Cheveux gris, voulez-vous vous taire ! Oh ! mes quarante ans, taisez-vous ! Ce soleil d’or, baignant la terre, Fait de la jeunesse pour tous. Est-ce l’oiseau, qui met des ailes A mes reins hier si pesants. Salut ! mes sœurs les hirondelles, Aujourd’hui, je n’ai que quinze ans !
Des soucis, faisons table rase Cherchons les horizons subits. Quoi ! je puis au vin de l’extase Tremper mon morceau de pain bis ? Quoi ! je puis, à ma fantaisie Dénicher les refrains naissants Et gaminer la poésie... Aujourd’hui, je n’ai que quinze ans !
C’est donc vrai, que la cendre couve Si longtemps le feu du matin ? Oh ! quel bonheur ! je me retrouve, Moi, qui disais : je suis éteint ! Eclate flamme et te déploie Siècles, voyez ! voyez, passants ! j’ai rallumé mon feu de joie, Aujourd’hui, je n’ai que quinze ans !
Dans ce ravin se creuse un porche, Là, ma muse balbutia.

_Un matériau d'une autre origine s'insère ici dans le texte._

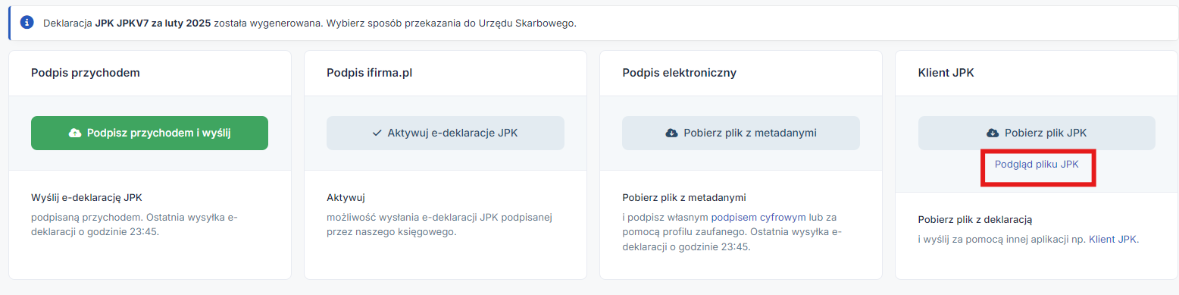
Task: Click the Podpisz przychodem i wyślij button
Action: 149,133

En y descendant, je m’écorche Aux ongles de l’acacia, Mon corps roule et mon esprit flotte Dans les éthers éblouissants... Bon ! j’ai déchiré ma culotte. Aujourd’hui, je n’ai que quinze ans !
Philosophe à l’âme indiscrète, Soleil, vais-je t’interroger Comme on fait d’une pâquerette, Pétale à pétale, et songer ? Non ! mais comme un collier j’égrène Tous mes souvenirs séduisants : Chérubin rêve à sa marraine. Aujourd’hui, je n’ai que quinze ans !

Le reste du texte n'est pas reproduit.